Dziś znowu zapraszamy na krótki spacer w okolicach Tarnowa – a konkretnie przechadzkę po Lesie Tuchowskim. Miejsce jest dość znane i w letnie weekendy zapełnia się spacerowiczami, ale w zimowy dzień jest tu bardzo spokojnie. Zobaczymy, jak daleko uda nam się dotrzeć z bobasem na czterech kółkach. 🙂
Dojeżdżając do Tuchowa od strony Tarnowa kierujemy się na Zalasową (skręcamy w lewo w ulicę Partyzantów). Przez jakiś czas jedziemy prosto, mijamy Furmaniec– bardzo urokliwy punkt widokowy z krzyżem- i zatrzymujemy się na niewielkim parkingu po prawej stronie drogi.
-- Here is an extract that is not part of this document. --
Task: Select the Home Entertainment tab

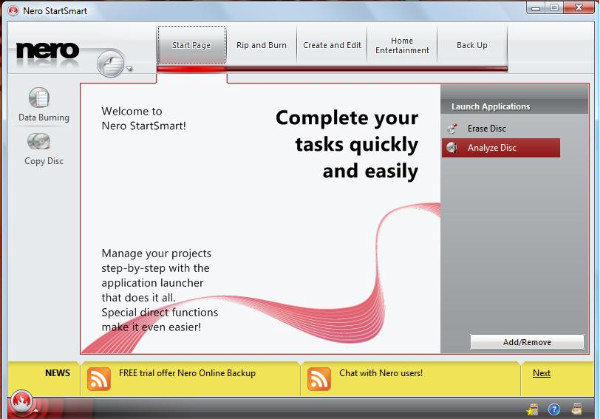Action: pyautogui.click(x=402, y=45)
Wieje wiatr, a sosny nieopodal parkingu trzeszczą złowrogo- wyruszamy z nadzieją, że gdy wrócimy nasz samochód będzie nadal cały i zdrowy. 🙂
Ścieżka edukacyjna na którą wchodzimy biegnie przez las po płaskim terenie. Co jakiś czas można spotkać przy niej karmnik dla ptaków lub paśnik dla innych leśnych zwierzaków. Wózek daje radę, choć żałujemy, że nie ma lepszej amortyzacji- ścieżka jest dość kamienista.
Mijamy dendrofon (instrument muzyczny pokazujący właściwości akustyczne drewna) i docieramy do dwóch stawów. Ścieżka biegnie dalej, jednak dla wózka jest to kraniec możliwości… Dalsza droga pnie się pod górę po wyboistym podłożu.
Decydujemy się na powrót.
Dystans niespełna 3 kilometrów pokonujemy w około godzinę czasu. W sam raz na niedzielną, poobiednią wycieczkę.
Wybierając się bez wózka możemy tę trasę przedłużyć i urozmaicić- pewnie kiedyś to zrobimy.